Records drawn from a dataset:
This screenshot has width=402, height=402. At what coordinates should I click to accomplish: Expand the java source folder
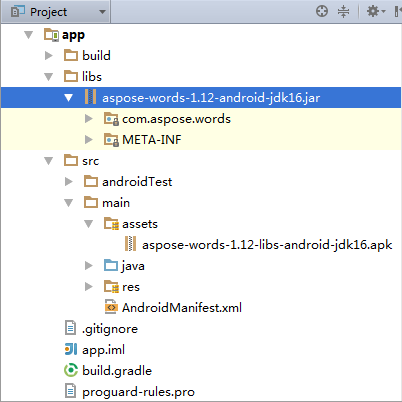coord(89,266)
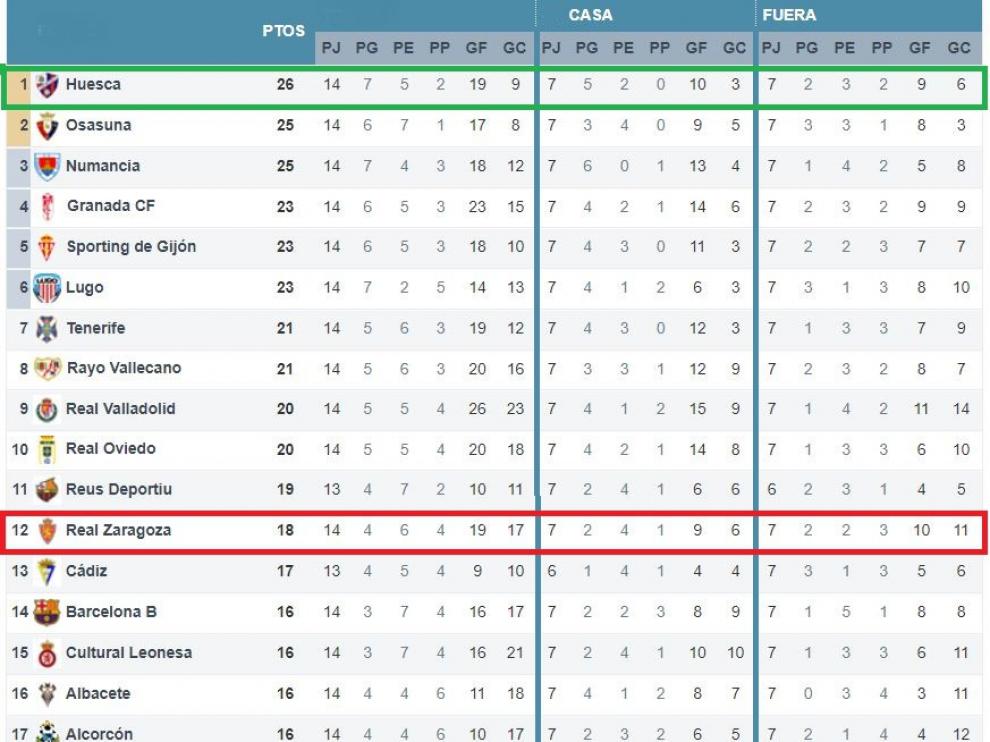Select the Numancia crest icon
The width and height of the screenshot is (990, 742).
[47, 167]
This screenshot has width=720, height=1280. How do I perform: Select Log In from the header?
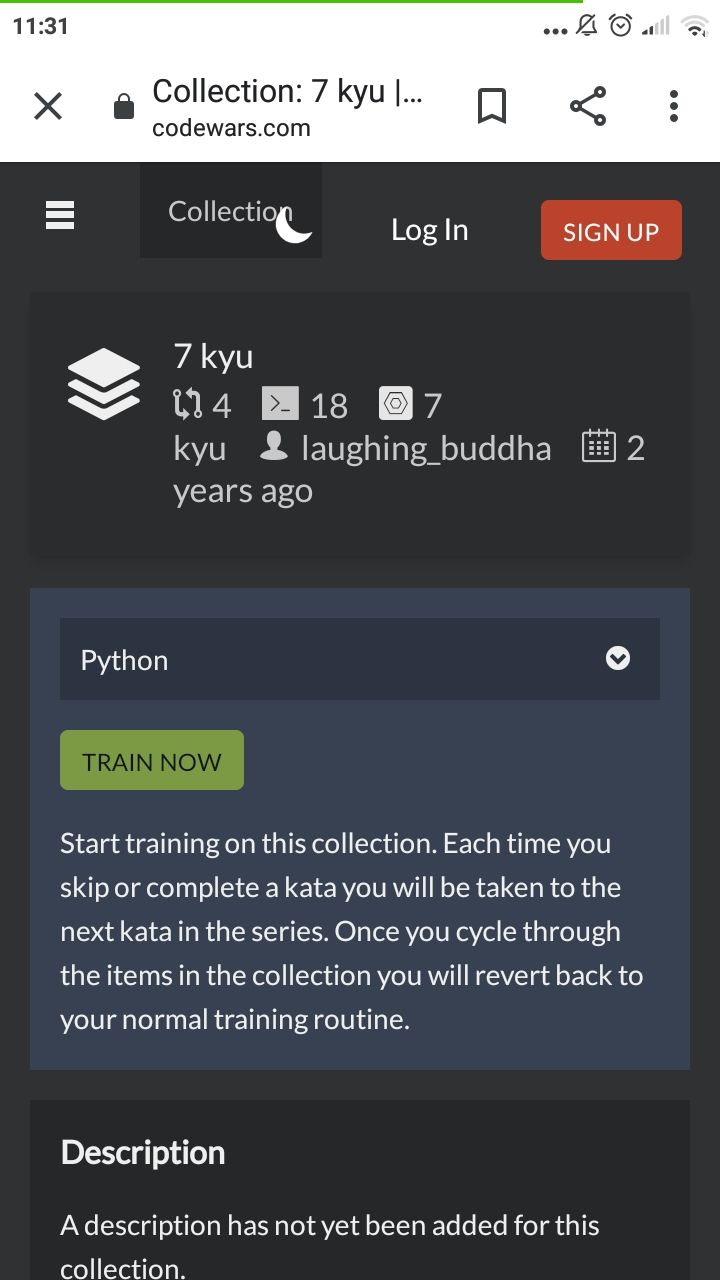pos(430,230)
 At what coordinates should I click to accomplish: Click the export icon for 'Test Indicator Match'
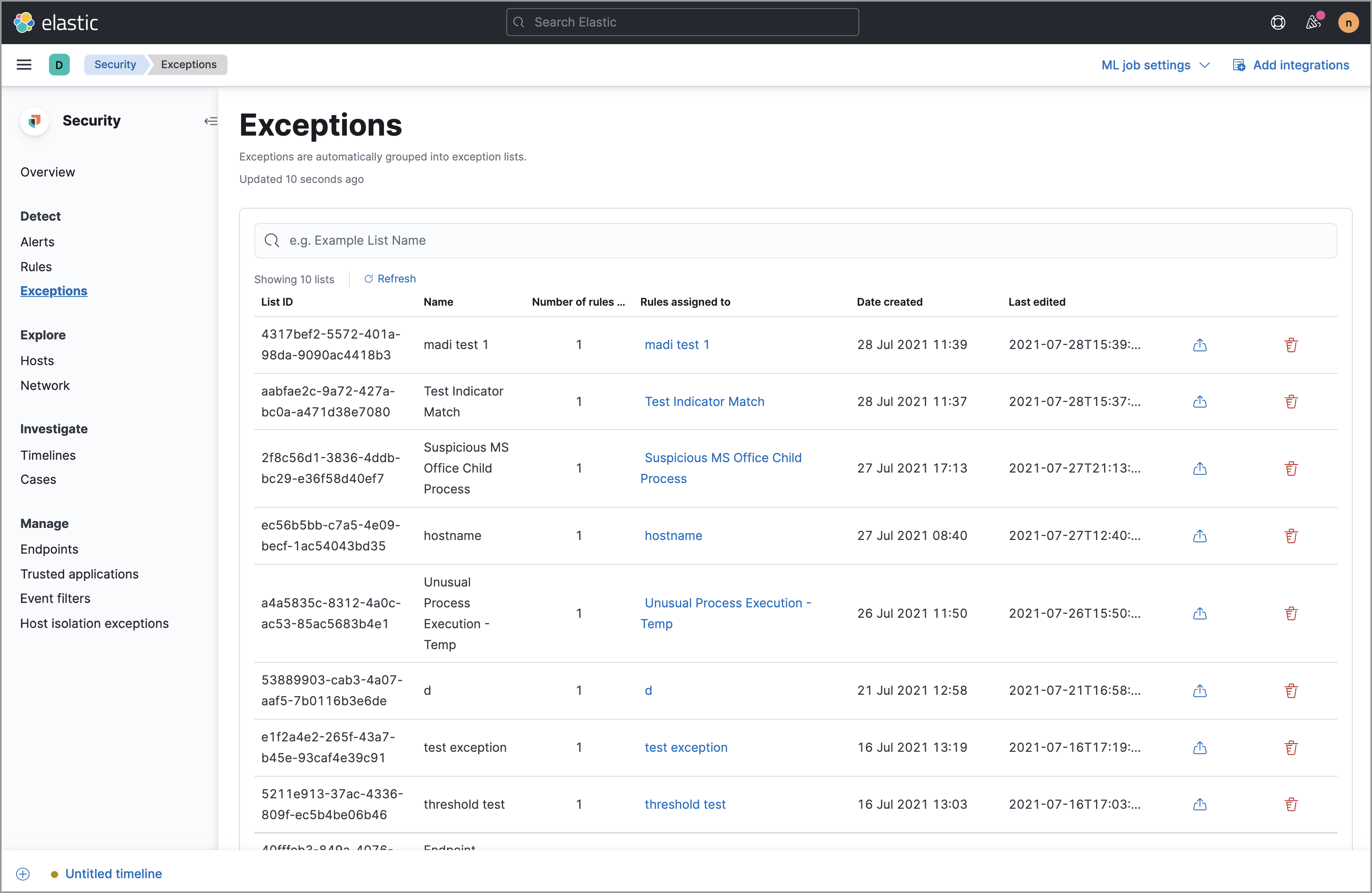pos(1200,401)
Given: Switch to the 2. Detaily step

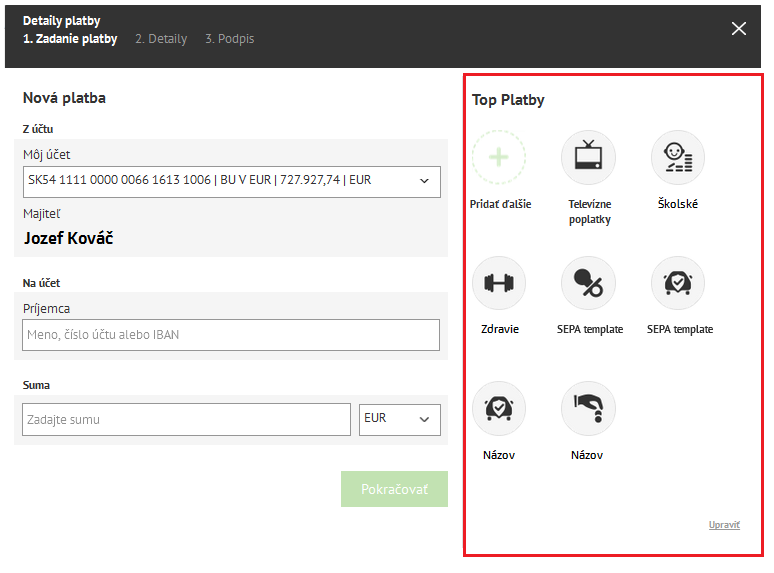Looking at the screenshot, I should 161,39.
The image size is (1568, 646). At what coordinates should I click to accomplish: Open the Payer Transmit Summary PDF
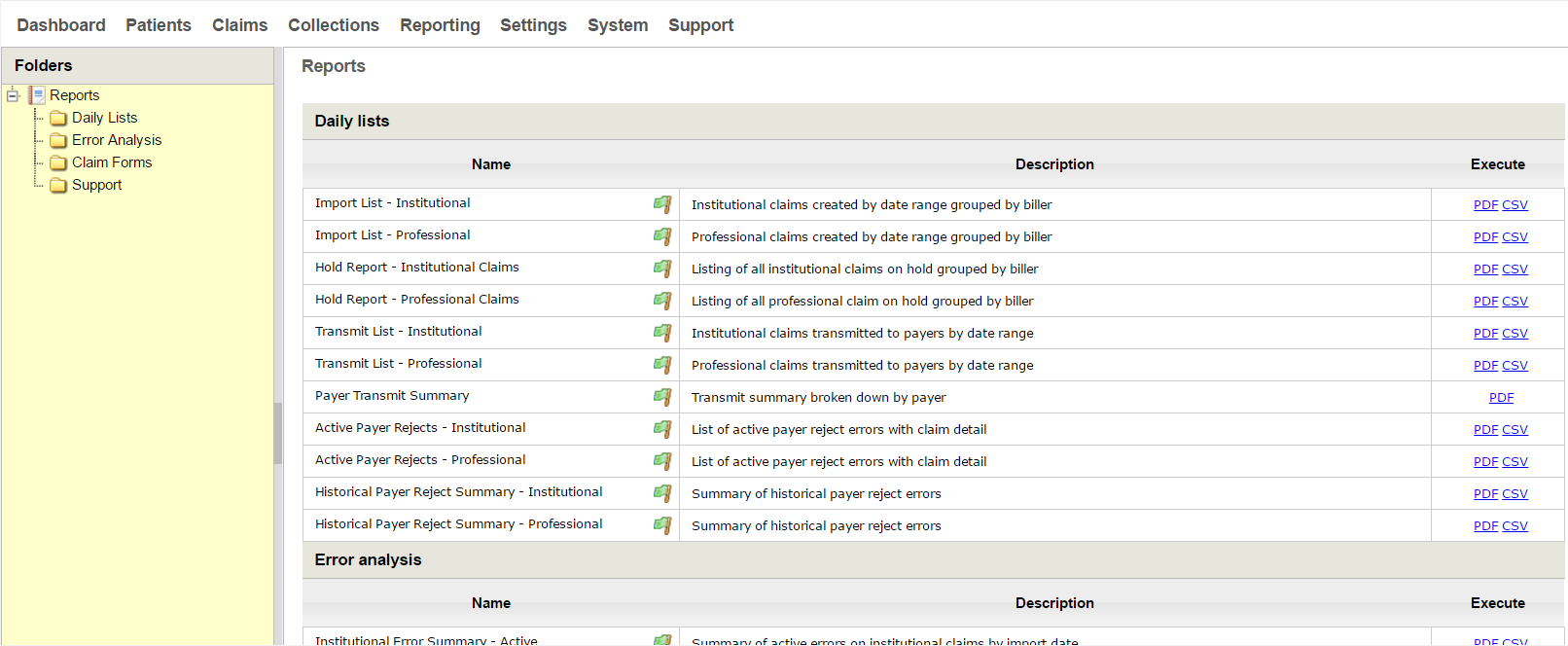click(x=1501, y=398)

_EXERCISE INSTRUCTIONS_:
Reproduce all entries without any change, and omit the pictures.

_WRITTEN SOLUTION_:
This screenshot has width=402, height=402. At what coordinates should I click to accomplish: Expand the java source folder
coord(89,266)
Select the Numancia crest icon
The width and height of the screenshot is (990, 742).
[47, 167]
This screenshot has width=720, height=1280. How do I perform: Select Log In from the header?
pos(430,230)
 At what coordinates should I click to accomplish: Click the export icon for 'Test Indicator Match'
pos(1200,401)
Given: Switch to the 2. Detaily step

Looking at the screenshot, I should 161,39.
The image size is (1568, 646). At what coordinates should I click to accomplish: Open the Payer Transmit Summary PDF
click(x=1501, y=398)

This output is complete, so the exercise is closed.